Data protection damages awards for distress in the UK jurisdictions up 5,000% pre-GDPR?

Stuart Ritchie

25.02.2017

Masochists, who ipso facto and ex officio collectively may approach 100% of my audience, will be aware of my flogging Vidal-Hall v Google (lower court judgment) to death on Linkedin and elsewhere. However, after 37 months it may be time for a quick overview of Vidal-Hall's impact on subsequent cases. The contagion has just spread to Scotland.

Bottom line: data protection distress awards in England/Wales and Scotland alike are up by circa 4-5,000% in three years.

Before Tugendhat J struck down s.13(2) Data Protection Act 1998 in Vidal-Hall, courts could only throw some sod-off money, maybe a hundred quid or two, to claimants whose reputation and dignity, perhaps even liberty, had been trashed but who could not both quantify financial loss and prove causation.

By 2016 the landscape already had been transformed. In my view, to avoid clogging up the court system the judiciary yet again has proved itself to be extraordinarily innovative, and elegantly capable of cutting Gordian knots.

In TLT et al v SSHD Mitting J awarded sums ranging from £2,500 (for claimants whose cases the judge considered to be relatively unmeritorious) to £12,500 (for claimants of whom the judge said "To describe the totality of their experiences as "distress" is a misstatement and an understatement…" in respect of Iranian intelligence). This despite the breach arising from a genuine and hastily corrected (credit where credit’s due) mistake by the Home Office, which only rarely elicits my sympathy. I guess foreseeable outcomes of torture and death makes such a mistake a pretty serious one, even by the relaxed Home Office standard. PR, you know.

In Brown v Met, GMP the claimant asked for £30,000. The defendant police forces admitted liability but submitted that it was worth only £3,000. The judge considered the claimant not at all credible, but nevertheless awarded £9,000. In part, this may have reflected judicial displeasure at multiple police forces’ routine deployment of anti-terrorist surveillance powers to surveill not only the claimant, but also her child, in the UK and overseas, in furtherance of an employment dispute over… sick leave? You just can’t make this kind of stuff up. I’m delighted our boys in blue retain their Kafkaesque sense of humour and capacity to entertain, it must be their MC in the Home Office. Mr Trump could learn a lot from them.

Brown is a particularly interesting case because the judge (a) surveys and summarizes the quantum case law; and (b) suggests that the benchmark for awards is now psychiatric personal injury but, in effect, requires neither medical expert evidence nor any particular evidence at all beyond judicial notice. This could be seismic.
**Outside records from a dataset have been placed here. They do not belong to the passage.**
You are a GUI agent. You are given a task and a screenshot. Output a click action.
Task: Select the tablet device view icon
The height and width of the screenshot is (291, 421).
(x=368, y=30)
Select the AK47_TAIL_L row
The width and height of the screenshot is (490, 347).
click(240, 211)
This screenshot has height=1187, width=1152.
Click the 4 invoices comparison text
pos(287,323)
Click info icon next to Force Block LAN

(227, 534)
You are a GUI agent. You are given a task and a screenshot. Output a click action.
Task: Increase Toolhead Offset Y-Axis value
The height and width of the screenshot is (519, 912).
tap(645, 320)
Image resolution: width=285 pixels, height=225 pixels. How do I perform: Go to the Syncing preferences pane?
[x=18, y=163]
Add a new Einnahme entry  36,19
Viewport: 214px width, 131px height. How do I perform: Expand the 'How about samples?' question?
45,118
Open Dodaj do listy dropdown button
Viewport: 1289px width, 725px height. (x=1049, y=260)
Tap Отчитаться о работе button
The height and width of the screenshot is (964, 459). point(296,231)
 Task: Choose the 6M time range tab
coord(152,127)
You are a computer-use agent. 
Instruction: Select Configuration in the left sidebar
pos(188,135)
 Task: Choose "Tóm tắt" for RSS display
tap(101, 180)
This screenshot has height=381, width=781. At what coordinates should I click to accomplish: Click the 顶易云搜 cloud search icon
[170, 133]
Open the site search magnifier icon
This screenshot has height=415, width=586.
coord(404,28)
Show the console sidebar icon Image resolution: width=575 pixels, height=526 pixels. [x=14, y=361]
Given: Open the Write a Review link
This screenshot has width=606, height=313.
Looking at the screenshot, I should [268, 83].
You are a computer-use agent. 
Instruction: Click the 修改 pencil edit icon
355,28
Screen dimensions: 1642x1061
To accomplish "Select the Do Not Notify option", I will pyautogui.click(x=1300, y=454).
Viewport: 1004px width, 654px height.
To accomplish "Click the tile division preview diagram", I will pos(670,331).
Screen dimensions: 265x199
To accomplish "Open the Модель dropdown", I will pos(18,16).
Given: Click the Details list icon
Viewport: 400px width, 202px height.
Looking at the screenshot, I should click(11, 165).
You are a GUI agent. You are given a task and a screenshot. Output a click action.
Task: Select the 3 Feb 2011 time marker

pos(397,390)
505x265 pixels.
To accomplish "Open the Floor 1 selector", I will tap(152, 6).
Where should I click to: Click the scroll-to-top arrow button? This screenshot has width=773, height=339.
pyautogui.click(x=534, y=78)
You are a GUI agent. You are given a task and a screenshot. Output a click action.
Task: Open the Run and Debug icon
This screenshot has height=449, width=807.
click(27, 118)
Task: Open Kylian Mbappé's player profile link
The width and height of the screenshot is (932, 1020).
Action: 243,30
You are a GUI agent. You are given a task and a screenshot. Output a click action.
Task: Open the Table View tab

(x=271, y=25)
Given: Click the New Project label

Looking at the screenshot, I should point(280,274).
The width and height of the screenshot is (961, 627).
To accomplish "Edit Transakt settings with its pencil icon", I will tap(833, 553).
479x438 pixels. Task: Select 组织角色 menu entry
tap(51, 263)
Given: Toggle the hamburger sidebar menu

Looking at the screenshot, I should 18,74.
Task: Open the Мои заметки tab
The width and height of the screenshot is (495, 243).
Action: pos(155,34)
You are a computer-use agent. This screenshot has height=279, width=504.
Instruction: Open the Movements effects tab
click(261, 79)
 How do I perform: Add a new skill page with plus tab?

One interpretation: if you can persuade the judge you’re distressed, you can get an award in a zero-costs small claim as if you’ve succeeded in a 5-6-figure costs multi-track personal injury case lasting years. The case further regularizes quantum calculation by suggesting that if the "statutory tortfeasor", as it were, has been in breach for more than a year then the award will be increased pro rata. Something for Boards to consider when deciding whether to disclose privacy breaches. Some already may be in line for six-year awards.

In 2017, just weeks ago in Scotland, Sheriff Ross’s liability judgment in Woolley v Akram very significantly referenced Vidal-Hall (despite it not being binding on Scotland, the same reasoning applied in respect of the same Act). Without referencing English quantum precedent, the award was £10 per day per claimant. Delinquent employers (as seen in the Californian Xora case), and those who use CCTV to stalk their neighbours, will be sorely disappointed to lose their hobby (zero sympathy from me, get a grip and use binoculars like I do, the old ways are the best – I reserve my view on parental fauxbook stalking on the grounds that what my children don’t know won’t hurt them). Over the course of a year or more, it will be seen in aggregate this is not dissimilar to the English approach.

Apparently all of the English cases were, sensibly, pleaded shotgun in tort of misuse of private information in the alternative to s.13 Data Protection Act 1998 and assorted other remedies. If you don’t go down to the one, you’re screwed by the other. Roll on GDPR, under which (Article 79) any breach at all can be litigated by the data subject, possibly in a jurisdiction forum-shopped by the claimant.

I have no information on Northern Ireland but, on the admittedly over-simplified basis that Scotland’s civil law system is far more removed from England’s than is Northern Ireland’s common law system, I would not be surprised if future such quantum awards were aligned.